Zitieren Sie aus dem Lesetext wörtlich den Abschnitt, der mit den Worten „# Sichtschutzscheibe für“ beginnt und mit „viel bei spart.“ endet.

- Lesetext -
============================================================
# Sichtschutzscheibe für Steuerstände???



## Freelander (21. Februar 2008)

Hallo Leute,

Ich weiß nicht ob die Frage hier an richtiger Stelle gestellt ist,aber ich bin auf der Suche nach einer Sichtschutzscheibe mit Montagebügel für meinen Steuerstand der bis jetzt noch ohne auskommen mußte.Da ich auf der Ostsee unterwegs bin und mir öfter mal die Gischt ins Gesicht knallt wollte ich dem jetzt Abhilfe verschaffen.
Ich habe auch schon überlegt mir sowas selber zu bauen nur glaube ich das man da nicht viel bei spart.
Jetzt suche ich einen Händler wo man sich sowas bestellen kann.
Hat einer von Euch einen Tipp für mich wo ich sowas kaufen kann?


----------



## lille pojken (21. Februar 2008)

*AW: Sichtschutzscheibe für Steuerstände???*

Moin währe glaube ich leichter wenn man wueste fuer welchen bootstyp!!!

MvH Lars


----------



## HD4ever (21. Februar 2008)

*AW: Sichtschutzscheibe für Steuerstände???*

wie soll die denn aussehen ????
wenn das nur ne gerade Scheibe ist könntest du dir das aus ner Makrolonscheibe auch selber bauen ....
ich hab sowas auch irgendwie noch aufm Zettel, weiß aber nicht so recht wie ich sone starke Makrolonscheibe passen auf die Biegung meiner Schlupfkajüte gebogen bekomme .. #d
so "Reststücke" von Makrolon gibts mal bei 3-2-1 oder auch im Booteforum ..


----------



## Freelander (21. Februar 2008)

*AW: Sichtschutzscheibe für Steuerstände???*

Hi,
Also mein Steuerstand ist nachträglich eingebaut und sieht so aus,ich möchte einen Bügel mit Schutzscheibe dafür haben den ich drauf oder dran schrauben kann,damit ich dann oben auf den Bügel vielleicht einen Ankeball oder Ähnliche Dinge befestigen kann.#h

So ähnlich sollte das aussehen.
============================================================
- Extrahierte Einträge -
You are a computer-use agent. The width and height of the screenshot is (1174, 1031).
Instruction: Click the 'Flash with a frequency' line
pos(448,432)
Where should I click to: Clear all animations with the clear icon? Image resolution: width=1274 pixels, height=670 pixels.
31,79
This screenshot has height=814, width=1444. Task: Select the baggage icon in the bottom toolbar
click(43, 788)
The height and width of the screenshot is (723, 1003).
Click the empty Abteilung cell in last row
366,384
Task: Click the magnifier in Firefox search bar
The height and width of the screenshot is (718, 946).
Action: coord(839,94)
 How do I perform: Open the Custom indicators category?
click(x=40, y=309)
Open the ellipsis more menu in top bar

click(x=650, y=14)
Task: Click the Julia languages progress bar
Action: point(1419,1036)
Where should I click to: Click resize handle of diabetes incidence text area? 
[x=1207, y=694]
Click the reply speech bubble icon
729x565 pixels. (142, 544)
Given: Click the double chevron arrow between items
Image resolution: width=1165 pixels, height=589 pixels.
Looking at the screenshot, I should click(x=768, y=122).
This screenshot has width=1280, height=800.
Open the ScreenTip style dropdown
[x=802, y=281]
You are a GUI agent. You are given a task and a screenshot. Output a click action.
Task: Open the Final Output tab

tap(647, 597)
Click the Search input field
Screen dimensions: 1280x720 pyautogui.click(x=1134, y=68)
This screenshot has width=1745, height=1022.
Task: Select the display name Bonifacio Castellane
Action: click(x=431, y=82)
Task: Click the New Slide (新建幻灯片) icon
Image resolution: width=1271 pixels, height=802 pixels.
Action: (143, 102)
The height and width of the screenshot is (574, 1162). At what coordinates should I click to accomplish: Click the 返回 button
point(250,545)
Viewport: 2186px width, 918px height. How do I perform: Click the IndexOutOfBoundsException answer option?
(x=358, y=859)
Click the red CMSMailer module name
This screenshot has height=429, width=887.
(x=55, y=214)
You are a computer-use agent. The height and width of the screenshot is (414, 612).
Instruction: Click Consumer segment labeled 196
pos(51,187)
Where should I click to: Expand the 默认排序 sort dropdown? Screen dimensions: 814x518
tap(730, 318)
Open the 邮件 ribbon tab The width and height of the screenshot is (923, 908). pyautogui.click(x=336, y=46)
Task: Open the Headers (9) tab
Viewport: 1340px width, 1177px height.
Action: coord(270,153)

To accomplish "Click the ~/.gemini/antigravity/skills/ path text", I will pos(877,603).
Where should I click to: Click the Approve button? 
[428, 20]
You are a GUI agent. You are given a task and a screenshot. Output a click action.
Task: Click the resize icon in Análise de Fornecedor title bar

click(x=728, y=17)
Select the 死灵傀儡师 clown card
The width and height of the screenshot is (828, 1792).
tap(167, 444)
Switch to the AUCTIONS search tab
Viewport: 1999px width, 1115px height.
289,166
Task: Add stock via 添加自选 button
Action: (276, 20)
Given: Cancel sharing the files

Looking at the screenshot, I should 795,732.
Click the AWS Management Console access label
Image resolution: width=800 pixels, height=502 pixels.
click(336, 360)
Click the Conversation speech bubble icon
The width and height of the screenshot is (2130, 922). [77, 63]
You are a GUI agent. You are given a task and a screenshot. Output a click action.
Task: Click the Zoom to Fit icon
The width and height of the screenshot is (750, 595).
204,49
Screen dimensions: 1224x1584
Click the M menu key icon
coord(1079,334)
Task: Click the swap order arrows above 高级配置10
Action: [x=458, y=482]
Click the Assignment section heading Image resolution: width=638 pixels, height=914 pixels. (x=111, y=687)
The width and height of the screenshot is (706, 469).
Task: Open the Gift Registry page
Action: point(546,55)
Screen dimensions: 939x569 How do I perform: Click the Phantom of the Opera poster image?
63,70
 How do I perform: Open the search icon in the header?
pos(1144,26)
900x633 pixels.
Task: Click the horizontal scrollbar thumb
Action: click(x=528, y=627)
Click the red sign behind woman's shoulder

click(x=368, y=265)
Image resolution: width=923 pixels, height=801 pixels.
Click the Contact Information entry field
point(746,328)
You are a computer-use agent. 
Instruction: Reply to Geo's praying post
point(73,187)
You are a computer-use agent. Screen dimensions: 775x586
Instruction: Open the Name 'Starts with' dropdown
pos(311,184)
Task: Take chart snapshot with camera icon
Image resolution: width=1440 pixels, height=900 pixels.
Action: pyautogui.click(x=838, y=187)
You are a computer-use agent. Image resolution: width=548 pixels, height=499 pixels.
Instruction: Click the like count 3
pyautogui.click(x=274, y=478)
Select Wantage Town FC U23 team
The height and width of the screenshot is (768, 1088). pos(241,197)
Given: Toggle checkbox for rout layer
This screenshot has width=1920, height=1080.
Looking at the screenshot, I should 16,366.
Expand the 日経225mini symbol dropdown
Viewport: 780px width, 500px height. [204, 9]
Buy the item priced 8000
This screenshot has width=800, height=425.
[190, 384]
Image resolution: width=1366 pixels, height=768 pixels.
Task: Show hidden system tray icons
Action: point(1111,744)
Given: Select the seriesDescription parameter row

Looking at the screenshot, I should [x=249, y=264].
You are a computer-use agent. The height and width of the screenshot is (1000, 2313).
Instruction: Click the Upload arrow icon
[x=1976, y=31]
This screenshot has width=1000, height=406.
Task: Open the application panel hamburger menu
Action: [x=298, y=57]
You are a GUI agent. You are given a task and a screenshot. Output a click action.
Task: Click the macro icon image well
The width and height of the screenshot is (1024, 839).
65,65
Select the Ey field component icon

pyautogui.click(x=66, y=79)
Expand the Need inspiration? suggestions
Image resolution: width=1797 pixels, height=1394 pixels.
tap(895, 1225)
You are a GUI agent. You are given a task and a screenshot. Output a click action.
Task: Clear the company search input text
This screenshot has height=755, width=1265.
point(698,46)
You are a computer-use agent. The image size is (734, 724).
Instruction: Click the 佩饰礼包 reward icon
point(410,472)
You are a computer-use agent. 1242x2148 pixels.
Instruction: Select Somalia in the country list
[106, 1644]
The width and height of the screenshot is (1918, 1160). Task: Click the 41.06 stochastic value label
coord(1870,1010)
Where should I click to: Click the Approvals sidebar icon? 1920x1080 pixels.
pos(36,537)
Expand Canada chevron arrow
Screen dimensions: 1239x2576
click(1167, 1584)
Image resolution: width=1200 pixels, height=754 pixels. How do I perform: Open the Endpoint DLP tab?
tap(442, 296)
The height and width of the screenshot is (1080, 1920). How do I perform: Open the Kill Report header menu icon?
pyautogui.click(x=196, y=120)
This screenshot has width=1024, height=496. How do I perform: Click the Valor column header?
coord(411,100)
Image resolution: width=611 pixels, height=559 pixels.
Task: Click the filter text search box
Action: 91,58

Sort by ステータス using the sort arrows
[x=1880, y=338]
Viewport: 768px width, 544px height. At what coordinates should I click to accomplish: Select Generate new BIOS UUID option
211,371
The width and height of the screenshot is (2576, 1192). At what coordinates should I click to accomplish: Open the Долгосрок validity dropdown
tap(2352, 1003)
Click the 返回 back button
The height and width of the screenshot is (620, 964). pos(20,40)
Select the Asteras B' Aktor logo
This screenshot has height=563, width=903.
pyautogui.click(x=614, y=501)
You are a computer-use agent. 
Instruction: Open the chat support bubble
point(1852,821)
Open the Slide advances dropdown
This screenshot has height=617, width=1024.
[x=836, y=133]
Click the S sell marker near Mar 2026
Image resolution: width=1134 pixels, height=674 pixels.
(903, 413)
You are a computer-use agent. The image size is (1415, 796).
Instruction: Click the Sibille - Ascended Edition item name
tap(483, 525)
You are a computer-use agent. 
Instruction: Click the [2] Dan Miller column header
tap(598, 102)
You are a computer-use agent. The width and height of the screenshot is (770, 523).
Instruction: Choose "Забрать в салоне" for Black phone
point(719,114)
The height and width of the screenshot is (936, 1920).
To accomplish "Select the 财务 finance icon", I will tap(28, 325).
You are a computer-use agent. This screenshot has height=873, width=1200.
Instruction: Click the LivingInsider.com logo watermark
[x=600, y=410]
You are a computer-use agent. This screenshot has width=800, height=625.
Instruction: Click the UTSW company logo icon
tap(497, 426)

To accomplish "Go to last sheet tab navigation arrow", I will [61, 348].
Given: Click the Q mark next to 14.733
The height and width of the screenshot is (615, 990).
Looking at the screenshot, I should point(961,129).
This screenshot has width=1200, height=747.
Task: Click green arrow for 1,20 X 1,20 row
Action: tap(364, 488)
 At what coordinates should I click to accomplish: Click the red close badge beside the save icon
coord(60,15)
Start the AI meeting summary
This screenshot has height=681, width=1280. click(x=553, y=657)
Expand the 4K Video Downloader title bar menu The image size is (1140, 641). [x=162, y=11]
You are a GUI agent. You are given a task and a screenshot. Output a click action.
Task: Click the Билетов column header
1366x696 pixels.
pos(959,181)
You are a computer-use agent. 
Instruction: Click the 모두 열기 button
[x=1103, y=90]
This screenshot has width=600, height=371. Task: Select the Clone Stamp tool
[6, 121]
============================================================
- Lösung der Aufgabe -
# Sichtschutzscheibe für Steuerstände???



## Freelander (21. Februar 2008)

Hallo Leute,

Ich weiß nicht ob die Frage hier an richtiger Stelle gestellt ist,aber ich bin auf der Suche nach einer Sichtschutzscheibe mit Montagebügel für meinen Steuerstand der bis jetzt noch ohne auskommen mußte.Da ich auf der Ostsee unterwegs bin und mir öfter mal die Gischt ins Gesicht knallt wollte ich dem jetzt Abhilfe verschaffen.
Ich habe auch schon überlegt mir sowas selber zu bauen nur glaube ich das man da nicht viel bei spart.